In support of the second issue, petitioner contends:

(1) The award of actual, moral and exemplary damages to private respondents have no factual nor legal basis at all.  Its failure to accommodate private respondents on Flights PR 178, 278 and 180 was not motivated by bad faith or malice but due to a situation which private respondents brought upon themselves.  It had exerted utmost and sincere effort to lessen the "agony and predicament" of private respondents.  They immediately made protective bookings for private respondents on the 2:30 p.m. flight, PR 278, which unfortunately was cancelled due to "aircraft situation". Upon cancellation of PR 278, they made special arrangements to enable private respondents to have first priority in PR 180 in case of a "no show" confirmed passenger.

(2) To award damages to a passenger who checked-in late would place a premium or reward for breach of contract that would encourage passengers to intentionally check-in late with the expectation of an award of damages.

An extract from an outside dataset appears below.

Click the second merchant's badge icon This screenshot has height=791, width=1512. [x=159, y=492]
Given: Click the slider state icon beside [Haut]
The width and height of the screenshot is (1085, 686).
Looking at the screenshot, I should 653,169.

(3) Moral and exemplary damages as well as attorney's fees are not recoverable in damage suits predicated on breach of contract of carriage unless there is evidence of fraud, malice or bad faith on the part of the carrier.  Even assuming arguendo that petitioner is liable for damages, the amounts awarded in favor of private respondents are excessive, unreasonable and unconscionable. The primary object of an award of damages in a civil action is compensation or indemnity or to repair the wrong that has been done.  Damages awarded should be equal to, and commensurate with, the injury sustained.

(4) It was erroneous to award damages in favor of Jane Gamil when she never appeared before the trial court to prove her claim for damages.

In their Comment, private respondents stress that the fact they were not late in checking-in for PR 178 has been substantially established in the hearing before the trial court and affirmed by the CA.  They maintain that, contrary to the assertion of petitioner, they have established their case not only by a preponderance of evidence but by proof that is more than what is required by law justifying the factual findings of the trial court and the CA.

Private respondents point out that since the issues raised by this petition are factual and do not fall under exceptional circumstances, there is nothing left to be reviewed or examined by the Supreme Court.

As to the damages awarded, private respondents contend that the amounts awarded are not excessive, unconscionable or unreasonable because of the high-handed, malicious, dictatorial and savage act of petitioner's employee which caused them untold mental anguish, excruciating pain, public contempt and ridicule, sleepless nights and other forms of moral suffering.

In its Reply, petitioner reiterates its earlier points and questions once more the credibility of private respondents' witnesses, particularly Atty. Owen Amor, Salvador Gonzales and Manuel Baltazar who are related to the respondents by blood or affinity.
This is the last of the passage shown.